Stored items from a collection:
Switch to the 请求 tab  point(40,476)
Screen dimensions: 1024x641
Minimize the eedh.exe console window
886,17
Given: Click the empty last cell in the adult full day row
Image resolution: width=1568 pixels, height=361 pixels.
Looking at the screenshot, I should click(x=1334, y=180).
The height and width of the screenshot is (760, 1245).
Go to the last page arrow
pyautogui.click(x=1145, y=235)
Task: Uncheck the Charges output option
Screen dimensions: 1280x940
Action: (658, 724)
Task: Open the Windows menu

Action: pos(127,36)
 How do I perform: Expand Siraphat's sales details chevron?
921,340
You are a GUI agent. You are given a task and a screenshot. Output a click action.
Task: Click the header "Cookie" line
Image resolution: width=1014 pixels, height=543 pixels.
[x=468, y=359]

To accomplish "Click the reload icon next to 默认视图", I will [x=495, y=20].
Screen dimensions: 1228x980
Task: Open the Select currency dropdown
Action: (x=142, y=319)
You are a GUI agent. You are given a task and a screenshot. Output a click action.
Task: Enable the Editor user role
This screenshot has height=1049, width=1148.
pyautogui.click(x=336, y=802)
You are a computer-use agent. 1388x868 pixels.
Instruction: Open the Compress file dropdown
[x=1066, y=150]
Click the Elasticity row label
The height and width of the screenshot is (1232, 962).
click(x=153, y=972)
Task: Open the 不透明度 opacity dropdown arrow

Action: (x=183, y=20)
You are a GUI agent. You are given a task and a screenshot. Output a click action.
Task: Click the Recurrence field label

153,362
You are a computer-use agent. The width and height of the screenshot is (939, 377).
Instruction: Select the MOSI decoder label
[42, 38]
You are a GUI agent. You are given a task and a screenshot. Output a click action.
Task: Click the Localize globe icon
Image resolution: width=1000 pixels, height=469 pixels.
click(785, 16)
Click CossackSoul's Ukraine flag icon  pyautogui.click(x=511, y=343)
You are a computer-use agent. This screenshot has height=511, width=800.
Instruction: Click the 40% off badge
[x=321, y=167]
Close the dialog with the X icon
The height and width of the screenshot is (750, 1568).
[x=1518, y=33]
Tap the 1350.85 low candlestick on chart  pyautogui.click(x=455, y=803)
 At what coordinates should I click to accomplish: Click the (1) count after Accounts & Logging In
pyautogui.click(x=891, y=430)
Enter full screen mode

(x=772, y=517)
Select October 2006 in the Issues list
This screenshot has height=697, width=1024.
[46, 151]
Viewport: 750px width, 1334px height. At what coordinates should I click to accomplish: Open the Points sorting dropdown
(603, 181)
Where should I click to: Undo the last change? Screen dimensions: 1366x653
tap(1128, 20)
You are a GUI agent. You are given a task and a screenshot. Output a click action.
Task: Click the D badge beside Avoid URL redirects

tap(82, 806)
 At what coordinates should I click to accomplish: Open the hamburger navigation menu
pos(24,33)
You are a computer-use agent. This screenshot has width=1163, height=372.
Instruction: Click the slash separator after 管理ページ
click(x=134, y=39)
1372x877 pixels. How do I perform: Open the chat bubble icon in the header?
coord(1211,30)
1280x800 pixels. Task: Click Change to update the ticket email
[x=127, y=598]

TASK
Could you repeat every record above exactly as it appears?

RESPONSE TO THIS TASK
Switch to the 请求 tab  point(40,476)
Screen dimensions: 1024x641
Minimize the eedh.exe console window
886,17
Given: Click the empty last cell in the adult full day row
Image resolution: width=1568 pixels, height=361 pixels.
Looking at the screenshot, I should click(x=1334, y=180).
The height and width of the screenshot is (760, 1245).
Go to the last page arrow
pyautogui.click(x=1145, y=235)
Task: Uncheck the Charges output option
Screen dimensions: 1280x940
Action: (658, 724)
Task: Open the Windows menu

Action: pos(127,36)
 How do I perform: Expand Siraphat's sales details chevron?
921,340
You are a GUI agent. You are given a task and a screenshot. Output a click action.
Task: Click the header "Cookie" line
Image resolution: width=1014 pixels, height=543 pixels.
[x=468, y=359]

To accomplish "Click the reload icon next to 默认视图", I will [x=495, y=20].
Screen dimensions: 1228x980
Task: Open the Select currency dropdown
Action: (x=142, y=319)
You are a GUI agent. You are given a task and a screenshot. Output a click action.
Task: Enable the Editor user role
This screenshot has height=1049, width=1148.
pyautogui.click(x=336, y=802)
You are a computer-use agent. 1388x868 pixels.
Instruction: Open the Compress file dropdown
[x=1066, y=150]
Click the Elasticity row label
The height and width of the screenshot is (1232, 962).
click(x=153, y=972)
Task: Open the 不透明度 opacity dropdown arrow

Action: (x=183, y=20)
You are a GUI agent. You are given a task and a screenshot. Output a click action.
Task: Click the Recurrence field label

153,362
You are a computer-use agent. The width and height of the screenshot is (939, 377).
Instruction: Select the MOSI decoder label
[42, 38]
You are a GUI agent. You are given a task and a screenshot. Output a click action.
Task: Click the Localize globe icon
Image resolution: width=1000 pixels, height=469 pixels.
click(785, 16)
Click CossackSoul's Ukraine flag icon  pyautogui.click(x=511, y=343)
You are a computer-use agent. This screenshot has height=511, width=800.
Instruction: Click the 40% off badge
[x=321, y=167]
Close the dialog with the X icon
The height and width of the screenshot is (750, 1568).
[x=1518, y=33]
Tap the 1350.85 low candlestick on chart  pyautogui.click(x=455, y=803)
 At what coordinates should I click to accomplish: Click the (1) count after Accounts & Logging In
pyautogui.click(x=891, y=430)
Enter full screen mode

(x=772, y=517)
Select October 2006 in the Issues list
This screenshot has height=697, width=1024.
[46, 151]
Viewport: 750px width, 1334px height. At what coordinates should I click to accomplish: Open the Points sorting dropdown
(603, 181)
Where should I click to: Undo the last change? Screen dimensions: 1366x653
tap(1128, 20)
You are a GUI agent. You are given a task and a screenshot. Output a click action.
Task: Click the D badge beside Avoid URL redirects

tap(82, 806)
 At what coordinates should I click to accomplish: Open the hamburger navigation menu
pos(24,33)
You are a computer-use agent. This screenshot has width=1163, height=372.
Instruction: Click the slash separator after 管理ページ
click(x=134, y=39)
1372x877 pixels. How do I perform: Open the chat bubble icon in the header?
coord(1211,30)
1280x800 pixels. Task: Click Change to update the ticket email
[x=127, y=598]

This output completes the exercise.